Top of Source text

Since I began this Composition & Rhetoric-inspired blog in February 2009, I have received zero comments from viewers. I rarely post in response to the comments/feedback of others, though the genre of the blog encourages such interaction. What I’ve come to discover lately is that:
For me, blogging is not about actual circulation. Rather, it is about self-actualization–a kind of identity-building medium where my writing responds more to an external representation of my self rather than actual human correspondents.
[I haven’t ironed all of this out just yet… Let’s take a journey, shall we?]
If you’re reading this post, you must find it odd that I seem to pretend you don’t exist, dear reader! The strangeness of the blog seems to be just that: I write to a reader that I am unable to define. The fact that I’m unable to know exactly who my readers are makes this blog more like a series of personal journal entries. If you were to ask me, “Hey there, Katie. Why do you blog?” I would respond:
I blog because I type faster than I handwrite. Because I am eased by the blogger’s ability to include photos, drawings, word docs, videos, radio programs, web links, and (well, not yet) comments. When words cannot convey my meaning, there are at least five other mediums through which I can compose/explain it.

Bottom of Source text
Top of Recorded data

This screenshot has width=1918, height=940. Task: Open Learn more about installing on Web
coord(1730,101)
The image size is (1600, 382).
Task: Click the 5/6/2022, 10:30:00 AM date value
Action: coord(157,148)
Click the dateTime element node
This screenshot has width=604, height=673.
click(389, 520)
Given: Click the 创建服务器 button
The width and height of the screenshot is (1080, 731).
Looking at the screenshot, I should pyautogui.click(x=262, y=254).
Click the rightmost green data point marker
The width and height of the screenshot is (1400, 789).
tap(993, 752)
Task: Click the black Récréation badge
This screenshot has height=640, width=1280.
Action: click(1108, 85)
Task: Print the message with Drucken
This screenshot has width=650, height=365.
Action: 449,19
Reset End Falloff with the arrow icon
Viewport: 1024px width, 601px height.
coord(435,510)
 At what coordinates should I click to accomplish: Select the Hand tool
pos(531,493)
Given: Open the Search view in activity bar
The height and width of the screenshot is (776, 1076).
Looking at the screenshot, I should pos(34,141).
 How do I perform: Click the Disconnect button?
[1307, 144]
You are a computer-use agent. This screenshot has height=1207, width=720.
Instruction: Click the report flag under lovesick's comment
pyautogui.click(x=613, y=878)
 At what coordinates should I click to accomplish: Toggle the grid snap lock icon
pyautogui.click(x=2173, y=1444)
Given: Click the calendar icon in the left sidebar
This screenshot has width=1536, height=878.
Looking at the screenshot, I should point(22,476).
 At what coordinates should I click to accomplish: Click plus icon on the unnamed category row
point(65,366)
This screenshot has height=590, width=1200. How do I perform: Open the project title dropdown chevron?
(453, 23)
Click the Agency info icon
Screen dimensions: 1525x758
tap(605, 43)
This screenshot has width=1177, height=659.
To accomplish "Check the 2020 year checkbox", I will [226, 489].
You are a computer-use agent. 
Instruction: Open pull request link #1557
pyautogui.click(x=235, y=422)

Bottom of Recorded data

▶ Problems and tasks
(a) From the post on blogging, extract the stretch from "Since I began" through "actual human correspondents.".
(b) Using the post on blogging, mark each statement yes or no and quote the words that decide it: (i) The writer started the blog in February 2009. (ii) The blog has drawn many comments from viewers. (iii) The writer handwrites faster than she types.

▶ Written responses
(a)
Since I began this Composition & Rhetoric-inspired blog in February 2009, I have received zero comments from viewers. I rarely post in response to the comments/feedback of others, though the genre of the blog encourages such interaction. What I’ve come to discover lately is that:
For me, blogging is not about actual circulation. Rather, it is about self-actualization–a kind of identity-building medium where my writing responds more to an external representation of my self rather than actual human correspondents.

(b)
(i) Yes: "Since I began this Composition & Rhetoric-inspired blog in February 2009"
(ii) No: "I have received zero comments from viewers."
(iii) No: "I blog because I type faster than I handwrite."